As you can see, assaults are committed by 1 in 7 untreated schizophrenics and by 1 in 10 treated schizophrenic patients per year. Treatment is only moderately effective in this regard. These are very high rates compared to the general public. Even with a relatively weak predictor, you need to monitor only 2 or 3 patients to possibly prevent an assault. This would be a highly effective intervention, and should receive more publicity. Large et al. seem to be doubtful about the value of screening in general, but their own data show it has utility for assaults.
For violent crime, monitoring 26 patients is required for a possible prevention of a violent crime. Again, this is manageable given resources.

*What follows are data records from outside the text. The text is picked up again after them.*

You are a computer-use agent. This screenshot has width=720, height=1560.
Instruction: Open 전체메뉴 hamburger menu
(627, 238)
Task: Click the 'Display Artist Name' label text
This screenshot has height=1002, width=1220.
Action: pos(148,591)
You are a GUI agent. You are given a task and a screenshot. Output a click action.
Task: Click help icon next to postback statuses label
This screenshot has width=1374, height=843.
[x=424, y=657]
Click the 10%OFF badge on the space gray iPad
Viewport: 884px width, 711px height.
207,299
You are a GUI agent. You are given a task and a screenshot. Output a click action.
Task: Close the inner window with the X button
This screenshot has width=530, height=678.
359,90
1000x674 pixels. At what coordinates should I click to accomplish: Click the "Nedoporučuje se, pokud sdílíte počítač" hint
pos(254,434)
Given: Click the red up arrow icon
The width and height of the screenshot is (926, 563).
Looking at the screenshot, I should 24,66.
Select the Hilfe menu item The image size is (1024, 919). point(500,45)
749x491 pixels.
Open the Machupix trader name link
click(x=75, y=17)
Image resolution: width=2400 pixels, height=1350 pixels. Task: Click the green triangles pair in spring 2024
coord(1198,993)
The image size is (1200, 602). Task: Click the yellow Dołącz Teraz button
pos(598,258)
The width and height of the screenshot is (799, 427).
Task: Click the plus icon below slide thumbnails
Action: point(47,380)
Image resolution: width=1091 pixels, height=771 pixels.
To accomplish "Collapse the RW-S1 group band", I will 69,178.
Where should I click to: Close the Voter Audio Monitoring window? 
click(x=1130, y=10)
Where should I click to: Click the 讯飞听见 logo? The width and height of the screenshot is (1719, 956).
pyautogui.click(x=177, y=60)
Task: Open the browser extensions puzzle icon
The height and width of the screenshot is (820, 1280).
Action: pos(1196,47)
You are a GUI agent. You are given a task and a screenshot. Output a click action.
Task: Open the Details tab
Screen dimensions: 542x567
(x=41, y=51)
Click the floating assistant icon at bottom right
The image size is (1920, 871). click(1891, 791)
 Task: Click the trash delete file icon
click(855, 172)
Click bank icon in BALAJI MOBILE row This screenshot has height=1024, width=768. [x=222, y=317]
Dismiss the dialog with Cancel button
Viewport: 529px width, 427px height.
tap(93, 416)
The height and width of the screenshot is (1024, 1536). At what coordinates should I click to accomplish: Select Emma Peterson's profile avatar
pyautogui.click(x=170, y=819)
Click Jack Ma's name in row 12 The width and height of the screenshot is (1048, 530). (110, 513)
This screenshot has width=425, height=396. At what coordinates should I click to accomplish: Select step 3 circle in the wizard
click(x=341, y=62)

Homicide in untreated patients happens, according to this table, at the very high rate of 1 in 600 schizophrenics. That compares with homicide rates in the UK of 0.9 per 100,000 persons and in the US of 3.9 per 100,000 persons. (US 4 times as murderous as the UK). So, the rate of homicide in non-schizophrenics in the UK is 1 in 111,111 and in the US is 1 in 25,641 persons. Therefore, an untreated schizophrenic person, using the estimates given in this paper, is apparently about 42 times more likely to murder someone than a US citizen, and 185 times more likely to murder someone than a UK citizen. Can these figures be correct? If so, this is a very dangerous category of person. An instrument with a positive predictive value of 0.66% (extremely low) requires that 151 persons be monitored. This would be onerous, but would prevent a murder. It is an indicator of the level of risk to the population when patients do not take their medication.
A homicide committed by a treated patient (1 in 10,000) means that treated schizophrenics are apparently 11 times more dangerous than UK citizens and almost 4 times more dangerous than US citizens. In the US it requires 2500 patients being monitored, a high number, and the best estimate of how difficult it would be to prevent one person being murdered, assuming most patients comply with treatment. Monitoring for most patients would probably involve no more than chasing up non-attenders at follow-ups, and doing some random checks on compliance with medication. This would be worth studying, particularly now that monitoring in diabetes is being trialled using mobile phone apps, with good results.
Here are a few reflections. Risk estimates vary considerably, but all are raised for schizophrenics, particularly in the early untreated phase. By implication, a schizophrenic patient who does not comply with medication falls into a high risk category. It seems very worth-while to screen for assaults, violent crime and homicide, particularly in untreated or medication-refusing schizophrenics.